> [What you should do] From the records below, print exactly the lines starting at the one containing "Instruction: Open the middle-right" and ending at the one containing "Refresh the current folder view", ends included, and nothing else.

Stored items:

---------------

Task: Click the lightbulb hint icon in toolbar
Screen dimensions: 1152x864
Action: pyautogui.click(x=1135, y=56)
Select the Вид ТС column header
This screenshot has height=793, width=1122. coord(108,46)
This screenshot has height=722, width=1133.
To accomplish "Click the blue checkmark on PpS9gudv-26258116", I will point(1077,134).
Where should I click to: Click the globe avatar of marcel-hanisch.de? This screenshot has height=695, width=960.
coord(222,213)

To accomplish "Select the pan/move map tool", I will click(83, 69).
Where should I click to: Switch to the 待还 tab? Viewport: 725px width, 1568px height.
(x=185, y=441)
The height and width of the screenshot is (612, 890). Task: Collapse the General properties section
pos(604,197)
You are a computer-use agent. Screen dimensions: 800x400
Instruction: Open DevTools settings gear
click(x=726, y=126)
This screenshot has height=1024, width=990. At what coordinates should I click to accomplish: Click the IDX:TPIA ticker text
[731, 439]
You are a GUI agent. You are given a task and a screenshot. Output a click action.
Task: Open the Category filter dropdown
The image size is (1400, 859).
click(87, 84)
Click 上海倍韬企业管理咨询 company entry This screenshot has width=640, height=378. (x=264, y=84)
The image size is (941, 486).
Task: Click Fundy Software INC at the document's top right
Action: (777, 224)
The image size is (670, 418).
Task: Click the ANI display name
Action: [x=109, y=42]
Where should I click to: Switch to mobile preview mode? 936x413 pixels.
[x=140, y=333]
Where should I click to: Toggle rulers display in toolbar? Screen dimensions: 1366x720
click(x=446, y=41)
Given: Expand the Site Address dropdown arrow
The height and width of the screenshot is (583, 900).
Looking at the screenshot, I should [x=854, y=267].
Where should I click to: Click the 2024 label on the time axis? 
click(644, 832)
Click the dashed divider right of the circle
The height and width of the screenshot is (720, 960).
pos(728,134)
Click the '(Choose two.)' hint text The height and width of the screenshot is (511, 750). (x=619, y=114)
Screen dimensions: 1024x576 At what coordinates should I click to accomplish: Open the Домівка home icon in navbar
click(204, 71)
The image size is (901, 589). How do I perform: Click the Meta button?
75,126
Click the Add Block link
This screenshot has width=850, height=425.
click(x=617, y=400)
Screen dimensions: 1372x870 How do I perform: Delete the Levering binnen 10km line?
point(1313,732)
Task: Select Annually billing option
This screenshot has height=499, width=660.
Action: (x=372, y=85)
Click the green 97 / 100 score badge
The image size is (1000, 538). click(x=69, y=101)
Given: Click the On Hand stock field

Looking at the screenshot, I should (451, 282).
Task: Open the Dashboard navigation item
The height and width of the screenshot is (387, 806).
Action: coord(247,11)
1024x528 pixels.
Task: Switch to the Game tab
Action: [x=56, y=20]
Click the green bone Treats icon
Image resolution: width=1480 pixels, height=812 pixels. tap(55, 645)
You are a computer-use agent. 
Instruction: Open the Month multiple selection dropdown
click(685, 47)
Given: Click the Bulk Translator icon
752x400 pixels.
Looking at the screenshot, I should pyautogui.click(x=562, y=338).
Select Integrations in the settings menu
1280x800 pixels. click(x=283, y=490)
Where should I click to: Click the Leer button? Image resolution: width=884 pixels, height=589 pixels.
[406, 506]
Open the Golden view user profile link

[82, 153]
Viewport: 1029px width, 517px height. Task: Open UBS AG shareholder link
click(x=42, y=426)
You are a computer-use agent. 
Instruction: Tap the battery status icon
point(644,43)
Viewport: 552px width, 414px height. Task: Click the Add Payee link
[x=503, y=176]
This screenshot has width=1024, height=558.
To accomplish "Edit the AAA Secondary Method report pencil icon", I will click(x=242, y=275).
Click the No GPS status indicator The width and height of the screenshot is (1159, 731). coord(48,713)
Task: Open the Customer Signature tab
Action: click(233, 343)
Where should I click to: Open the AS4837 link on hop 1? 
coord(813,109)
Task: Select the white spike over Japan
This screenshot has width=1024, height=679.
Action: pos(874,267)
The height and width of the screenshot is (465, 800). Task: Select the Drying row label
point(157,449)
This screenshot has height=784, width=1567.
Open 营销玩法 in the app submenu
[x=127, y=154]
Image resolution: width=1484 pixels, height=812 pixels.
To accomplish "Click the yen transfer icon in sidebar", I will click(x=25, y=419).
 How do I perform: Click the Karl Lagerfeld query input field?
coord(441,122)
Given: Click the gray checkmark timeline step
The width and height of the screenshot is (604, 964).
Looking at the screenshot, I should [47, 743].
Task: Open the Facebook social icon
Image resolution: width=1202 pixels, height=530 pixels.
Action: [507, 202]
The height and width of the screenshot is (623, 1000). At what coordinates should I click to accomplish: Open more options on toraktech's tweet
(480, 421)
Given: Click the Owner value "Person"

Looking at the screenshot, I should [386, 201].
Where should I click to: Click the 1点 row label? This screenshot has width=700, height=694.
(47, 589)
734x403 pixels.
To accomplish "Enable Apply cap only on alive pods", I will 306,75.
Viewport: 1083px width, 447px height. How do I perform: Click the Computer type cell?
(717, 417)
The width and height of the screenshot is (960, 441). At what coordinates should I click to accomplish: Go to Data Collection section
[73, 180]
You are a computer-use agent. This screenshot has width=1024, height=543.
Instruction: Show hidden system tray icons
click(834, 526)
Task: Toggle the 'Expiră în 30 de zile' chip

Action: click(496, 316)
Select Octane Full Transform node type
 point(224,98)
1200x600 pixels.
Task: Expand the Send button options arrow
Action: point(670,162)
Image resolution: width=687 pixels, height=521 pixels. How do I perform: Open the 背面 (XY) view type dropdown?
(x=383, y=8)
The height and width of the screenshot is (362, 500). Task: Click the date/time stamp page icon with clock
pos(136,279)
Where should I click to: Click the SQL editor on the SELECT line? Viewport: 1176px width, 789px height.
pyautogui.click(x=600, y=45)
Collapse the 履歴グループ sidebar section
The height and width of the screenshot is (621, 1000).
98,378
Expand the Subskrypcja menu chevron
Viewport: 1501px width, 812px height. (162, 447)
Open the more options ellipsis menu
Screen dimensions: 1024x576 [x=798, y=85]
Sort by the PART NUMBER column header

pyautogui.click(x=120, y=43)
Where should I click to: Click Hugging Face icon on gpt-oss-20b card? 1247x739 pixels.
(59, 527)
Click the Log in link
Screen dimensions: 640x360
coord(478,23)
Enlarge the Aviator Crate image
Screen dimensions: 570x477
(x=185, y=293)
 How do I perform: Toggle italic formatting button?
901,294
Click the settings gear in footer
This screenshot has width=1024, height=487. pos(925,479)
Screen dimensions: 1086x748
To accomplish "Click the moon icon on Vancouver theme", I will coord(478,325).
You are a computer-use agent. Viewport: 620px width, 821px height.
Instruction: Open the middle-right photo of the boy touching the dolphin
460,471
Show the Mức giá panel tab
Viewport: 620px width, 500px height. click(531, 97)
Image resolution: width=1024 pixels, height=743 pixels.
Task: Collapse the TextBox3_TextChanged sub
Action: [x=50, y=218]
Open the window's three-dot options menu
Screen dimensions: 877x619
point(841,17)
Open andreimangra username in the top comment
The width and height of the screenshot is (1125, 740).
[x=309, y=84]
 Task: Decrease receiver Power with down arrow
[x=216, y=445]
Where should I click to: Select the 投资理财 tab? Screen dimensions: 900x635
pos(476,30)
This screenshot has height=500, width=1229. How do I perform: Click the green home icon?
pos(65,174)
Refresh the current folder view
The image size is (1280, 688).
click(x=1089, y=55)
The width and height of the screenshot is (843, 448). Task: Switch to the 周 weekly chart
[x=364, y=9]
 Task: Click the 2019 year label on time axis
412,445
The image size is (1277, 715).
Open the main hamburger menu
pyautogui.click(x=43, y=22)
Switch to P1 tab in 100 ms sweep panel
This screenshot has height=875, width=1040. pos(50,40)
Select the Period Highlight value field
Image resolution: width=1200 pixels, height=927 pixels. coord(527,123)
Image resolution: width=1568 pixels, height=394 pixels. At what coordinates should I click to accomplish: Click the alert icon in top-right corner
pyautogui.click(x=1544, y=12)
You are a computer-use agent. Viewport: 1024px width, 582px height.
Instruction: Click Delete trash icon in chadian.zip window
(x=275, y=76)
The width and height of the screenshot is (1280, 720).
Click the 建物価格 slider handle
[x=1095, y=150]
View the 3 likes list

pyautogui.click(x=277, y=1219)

---------------

> [Answer for this exercise]
Instruction: Open the middle-right photo of the boy touching the dolphin
460,471
Show the Mức giá panel tab
Viewport: 620px width, 500px height. click(531, 97)
Image resolution: width=1024 pixels, height=743 pixels.
Task: Collapse the TextBox3_TextChanged sub
Action: [x=50, y=218]
Open the window's three-dot options menu
Screen dimensions: 877x619
point(841,17)
Open andreimangra username in the top comment
The width and height of the screenshot is (1125, 740).
[x=309, y=84]
 Task: Decrease receiver Power with down arrow
[x=216, y=445]
Where should I click to: Select the 投资理财 tab? Screen dimensions: 900x635
pos(476,30)
This screenshot has height=500, width=1229. How do I perform: Click the green home icon?
pos(65,174)
Refresh the current folder view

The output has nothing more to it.